Go through the records below and report each line with "American" in it.

Available records:
>>>

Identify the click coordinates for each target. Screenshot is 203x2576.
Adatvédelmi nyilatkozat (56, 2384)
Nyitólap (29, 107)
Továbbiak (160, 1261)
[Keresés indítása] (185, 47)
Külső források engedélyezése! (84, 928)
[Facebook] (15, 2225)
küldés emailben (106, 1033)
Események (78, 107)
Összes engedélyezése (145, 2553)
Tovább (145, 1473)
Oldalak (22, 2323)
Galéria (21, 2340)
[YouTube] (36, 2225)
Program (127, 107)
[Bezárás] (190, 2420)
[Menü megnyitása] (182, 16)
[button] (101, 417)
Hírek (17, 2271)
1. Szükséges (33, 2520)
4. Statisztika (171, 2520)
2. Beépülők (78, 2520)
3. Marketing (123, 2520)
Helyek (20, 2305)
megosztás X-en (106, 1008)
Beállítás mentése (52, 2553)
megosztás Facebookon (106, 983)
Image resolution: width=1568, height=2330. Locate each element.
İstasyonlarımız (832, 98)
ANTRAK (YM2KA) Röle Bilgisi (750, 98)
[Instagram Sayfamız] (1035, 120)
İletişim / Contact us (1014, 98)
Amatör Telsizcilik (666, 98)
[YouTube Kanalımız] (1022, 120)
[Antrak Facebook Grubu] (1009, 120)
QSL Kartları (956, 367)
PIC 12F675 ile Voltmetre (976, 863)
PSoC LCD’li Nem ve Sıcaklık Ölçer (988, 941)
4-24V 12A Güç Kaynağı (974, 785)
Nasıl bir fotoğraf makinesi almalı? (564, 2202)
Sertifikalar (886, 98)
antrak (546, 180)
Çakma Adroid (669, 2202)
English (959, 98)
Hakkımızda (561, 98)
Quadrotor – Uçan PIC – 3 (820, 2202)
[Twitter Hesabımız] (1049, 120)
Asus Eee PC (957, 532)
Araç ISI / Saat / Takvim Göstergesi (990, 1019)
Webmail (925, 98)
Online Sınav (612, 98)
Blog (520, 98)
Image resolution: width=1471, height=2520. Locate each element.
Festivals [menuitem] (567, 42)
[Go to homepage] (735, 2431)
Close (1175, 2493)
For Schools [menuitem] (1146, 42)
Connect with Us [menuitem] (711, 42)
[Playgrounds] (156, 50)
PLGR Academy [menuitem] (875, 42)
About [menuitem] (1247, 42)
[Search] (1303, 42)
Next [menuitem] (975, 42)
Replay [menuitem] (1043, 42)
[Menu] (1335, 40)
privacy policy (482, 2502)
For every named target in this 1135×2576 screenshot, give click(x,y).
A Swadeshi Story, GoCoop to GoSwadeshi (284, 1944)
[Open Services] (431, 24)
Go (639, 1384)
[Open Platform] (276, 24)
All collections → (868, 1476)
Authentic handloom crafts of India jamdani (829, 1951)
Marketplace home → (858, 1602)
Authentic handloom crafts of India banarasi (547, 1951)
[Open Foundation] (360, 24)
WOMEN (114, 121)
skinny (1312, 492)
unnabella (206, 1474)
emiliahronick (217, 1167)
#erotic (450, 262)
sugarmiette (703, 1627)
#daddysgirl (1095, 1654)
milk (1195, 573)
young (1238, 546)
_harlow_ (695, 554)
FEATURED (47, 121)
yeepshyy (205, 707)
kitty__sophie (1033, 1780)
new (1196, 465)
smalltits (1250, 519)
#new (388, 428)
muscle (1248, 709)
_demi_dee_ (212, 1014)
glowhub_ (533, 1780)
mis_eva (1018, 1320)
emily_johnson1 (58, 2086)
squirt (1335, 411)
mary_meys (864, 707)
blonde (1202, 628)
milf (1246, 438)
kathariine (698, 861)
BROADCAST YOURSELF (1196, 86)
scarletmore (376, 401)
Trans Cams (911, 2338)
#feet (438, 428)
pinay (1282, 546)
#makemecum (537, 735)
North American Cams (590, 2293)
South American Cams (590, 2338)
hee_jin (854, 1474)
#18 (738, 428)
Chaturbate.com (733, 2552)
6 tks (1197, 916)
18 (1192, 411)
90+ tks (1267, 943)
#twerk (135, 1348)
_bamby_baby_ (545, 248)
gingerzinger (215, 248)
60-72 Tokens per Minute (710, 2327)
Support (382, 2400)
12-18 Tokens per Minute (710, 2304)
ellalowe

<<<

Finished exercise:
North American Cams (590, 2293)
South American Cams (590, 2338)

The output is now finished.